昨天来到这里以前,几个人几只狗在积雪被覆的溪涧中追逐狐狸,共同奔赴蹴起一阵如云如雾雪粉,人的欢呼兽的低嗥所形成一种生命的律动,和午后雪晴冷静景物相配衬,那个动人情景再现到我的印象中时,已如离奇的梦魇。加上初初进到村子里,从融雪带泥的小径,绕过了碾坊、榨油坊,以及夹有融雪寒意半涧溪水如奔如赴的小溪河迈过,转入这个有喜庆事的庄宅。在灯火煌煌笳鼓竞奏中,和几个小乡绅同席对杯,参加主人家喜筵的热闹,所得另外一堆印象,增加了我对于现实处境的迷惑。因此各个印象不免重叠起来。印象虽重叠却并不混淆,正如同一支在演奏中的乐曲,兼有细腻和壮丽,每件乐器所发出的每个音响,即使再低微也异常清晰,且若各有位置,独立存在,一一可以摄龋新发醅的甜米酒,照规矩连缸抬到客席前,当众揭开盖覆,一阵子向上泛涌泡沫的滋滋细声,却不曾被院坪中尖锐呜咽的唢呐声音所淹没。屋主人老太太,银白头发上簪的那朵大红山茶花,在新娘子十二幅大红绉罗裙照映中,也依然异样鲜明。还有那些成熟待年的女客人,共同浸透了青春热情黑而有光的眼睛,亦无不如各有一种不同分量压在我的记忆上。我眼中被屋外积雪返光形成一朵紫茸茸的金黄镶边的葵花,在荡动不居情况中老是变化,想把握无从把握,希望它稍稍停顿也不能停顿。过去印象也因之随同这个而动荡、鲜明、华丽,闪闪烁烁摇摇晃晃。

——沈从文《雪晴》

一片雪花含有无数的结晶,一粒结晶又有好多好多的面,每个面都反射着光,所以雪才显着那样的洁白。我年轻时候听说从前有烹雪论茗的故事,一时好奇,便到院里就新降的积雪掬起表面的一层,放在瓶里融成水,煮沸,走七步,用小宜兴壶,沏大红袍,倒在小茶盅里,细细品啜之,举起喝干了的杯子就鼻端猛嗅三两下——我一点也不觉得两腋生风,反而觉得舌本闲强。我再检视那剩余的雪水,好像有用矾打的必要!空气污染,雪亦不能保持其清白。有一年,我在汴洛道上行役,途中车坏,时值大雪,前不巴村后不着店,饥肠辘辘,乃就路边草棚买食,主人飨我以挂面,我大喜过望。但是煮面无水,主人取洗脸盆,舀路旁积雪,以混沌沌的雪水下面。虽说饥者易为食,这样的清汤挂面也不是顶容易下咽的。从此我对于雪,觉得只可远观,不可亵玩。苏武饥吞毡渴饮雪,那另当别论。

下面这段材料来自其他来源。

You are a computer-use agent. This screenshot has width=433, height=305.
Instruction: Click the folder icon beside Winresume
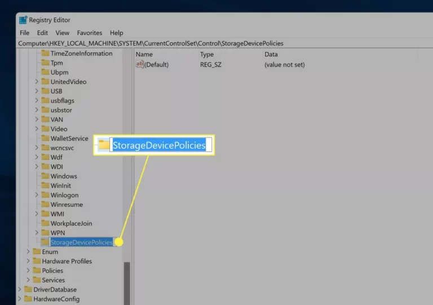click(45, 204)
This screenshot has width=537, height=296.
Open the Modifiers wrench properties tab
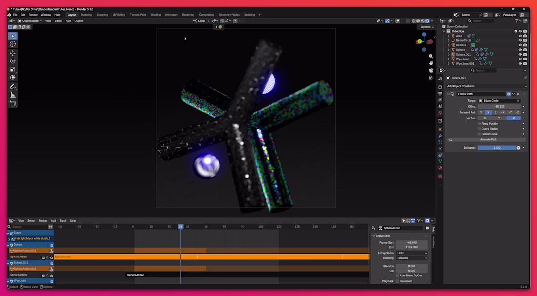coord(440,136)
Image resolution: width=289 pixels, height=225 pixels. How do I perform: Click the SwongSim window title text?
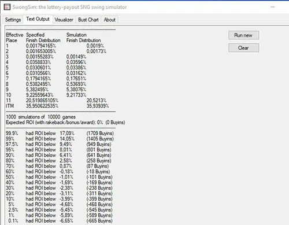point(69,7)
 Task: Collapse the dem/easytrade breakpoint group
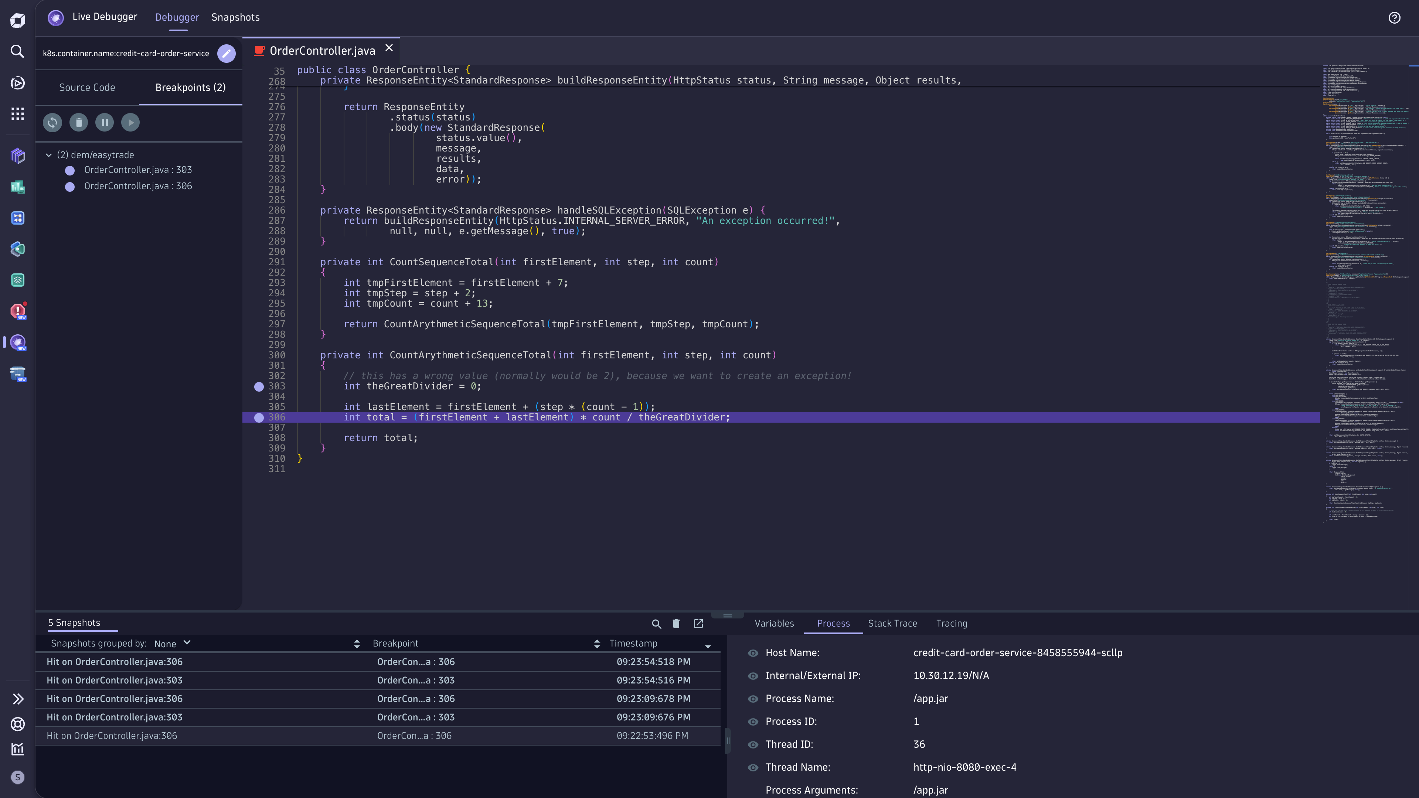pyautogui.click(x=48, y=155)
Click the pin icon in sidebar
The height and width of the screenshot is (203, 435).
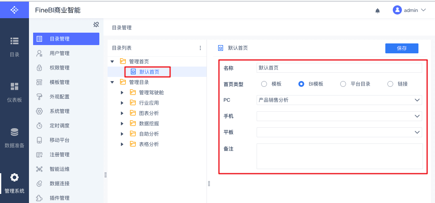pyautogui.click(x=96, y=24)
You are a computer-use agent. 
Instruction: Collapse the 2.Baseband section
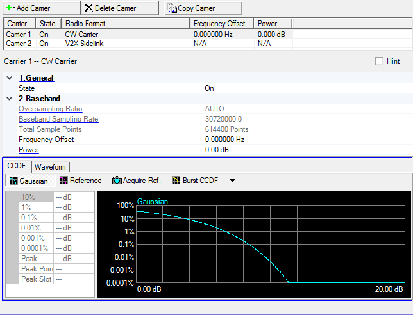(9, 99)
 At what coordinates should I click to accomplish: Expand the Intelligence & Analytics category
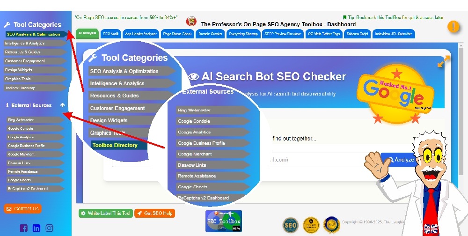click(36, 43)
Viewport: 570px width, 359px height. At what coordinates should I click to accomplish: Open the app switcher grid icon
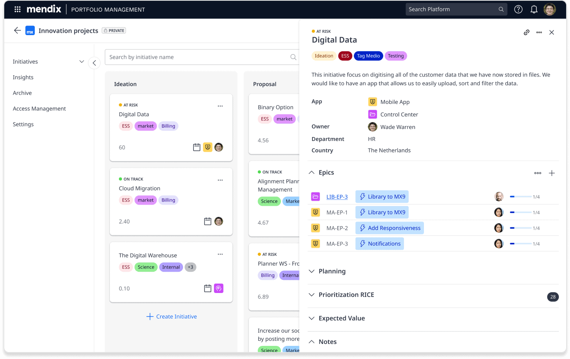[x=17, y=9]
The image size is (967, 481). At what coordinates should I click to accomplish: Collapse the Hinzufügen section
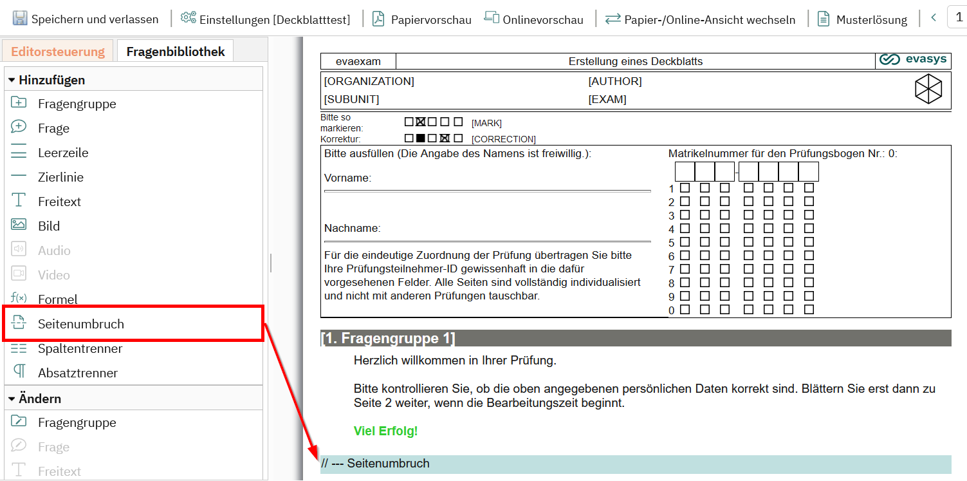[12, 80]
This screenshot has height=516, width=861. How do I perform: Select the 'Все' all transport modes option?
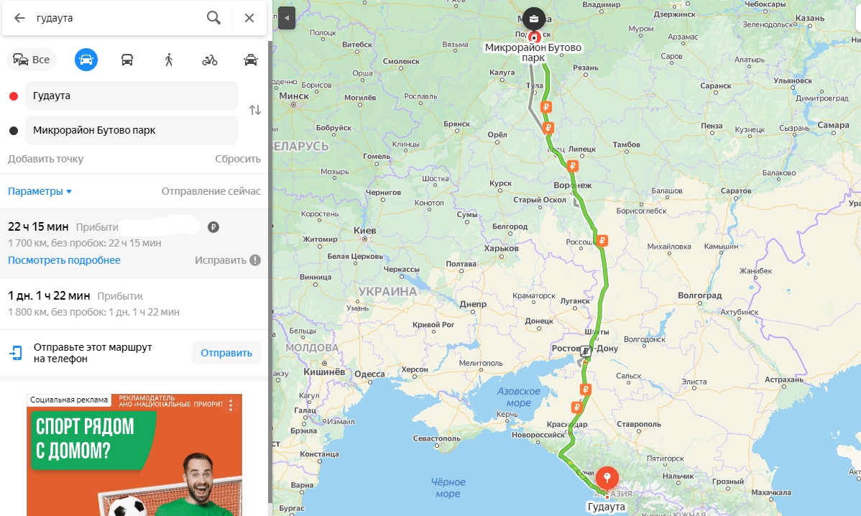pos(32,60)
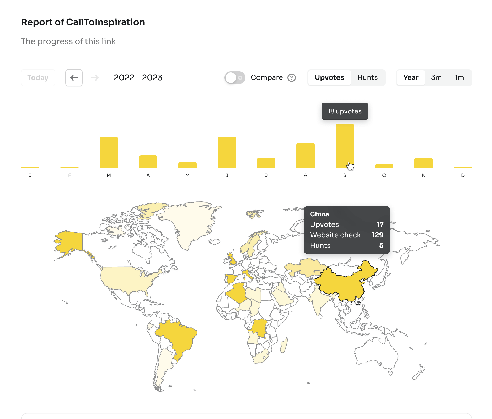Click the first March bar in the chart
Viewport: 492px width, 419px height.
point(109,152)
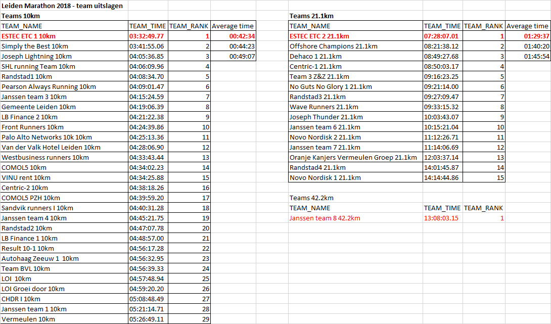The image size is (551, 324).
Task: Select the Simply the Best 10km cell
Action: click(31, 46)
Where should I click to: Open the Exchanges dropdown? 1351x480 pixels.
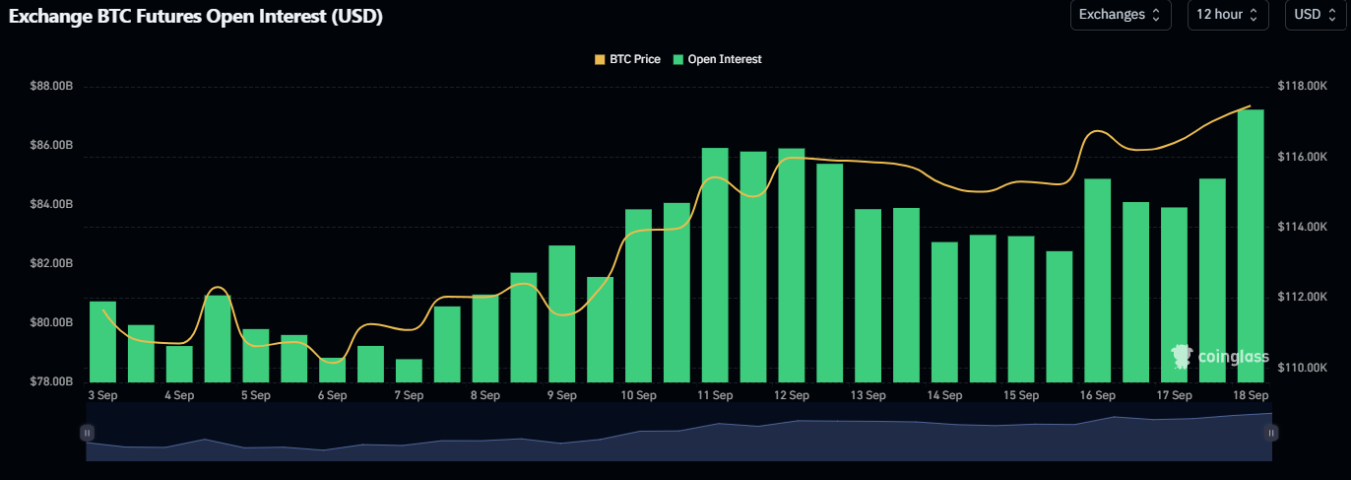[1120, 15]
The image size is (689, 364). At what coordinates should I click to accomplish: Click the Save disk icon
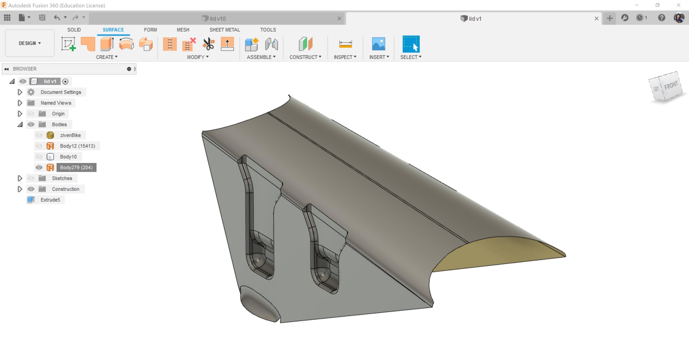pos(42,18)
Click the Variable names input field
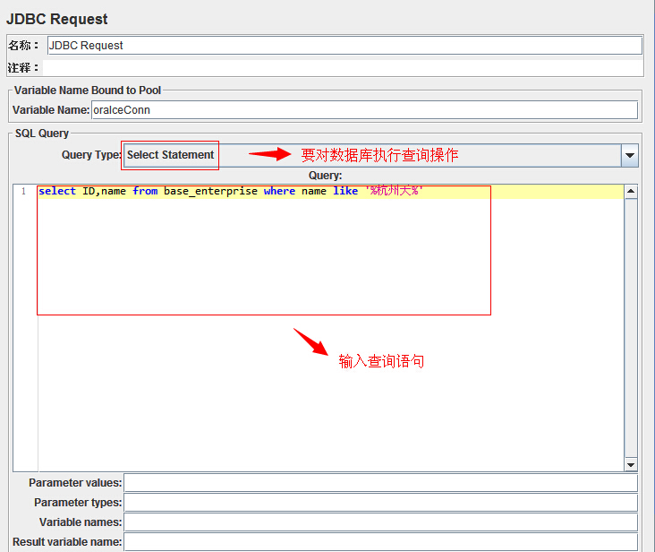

雪的可爱处在于它的广被大地,覆盖一切,没有差别。冬夜拥被而眠,觉寒气袭人,蜷缩不敢动,凌晨张开眼皮,窗棂窗帘隙处有强光闪映大异往日,起来推窗一看,——啊!白茫茫一片银世界。竹枝松叶顶着一堆堆的白雪,杈芽老树也都镶了银边。朱门与蓬户同样的蒙受它的沾被,雕栏玉砌与瓮牖桑枢没有差别待遇。地面上的坑穴洼溜,冰面上的枯枝断梗,路面上的残刍败屑,全都罩在天公抛下的一件鹤氅之下。雪就是这样的大公无私,装点了美好的事物,也遮掩了一切的芜秽,虽然不能遮掩太久。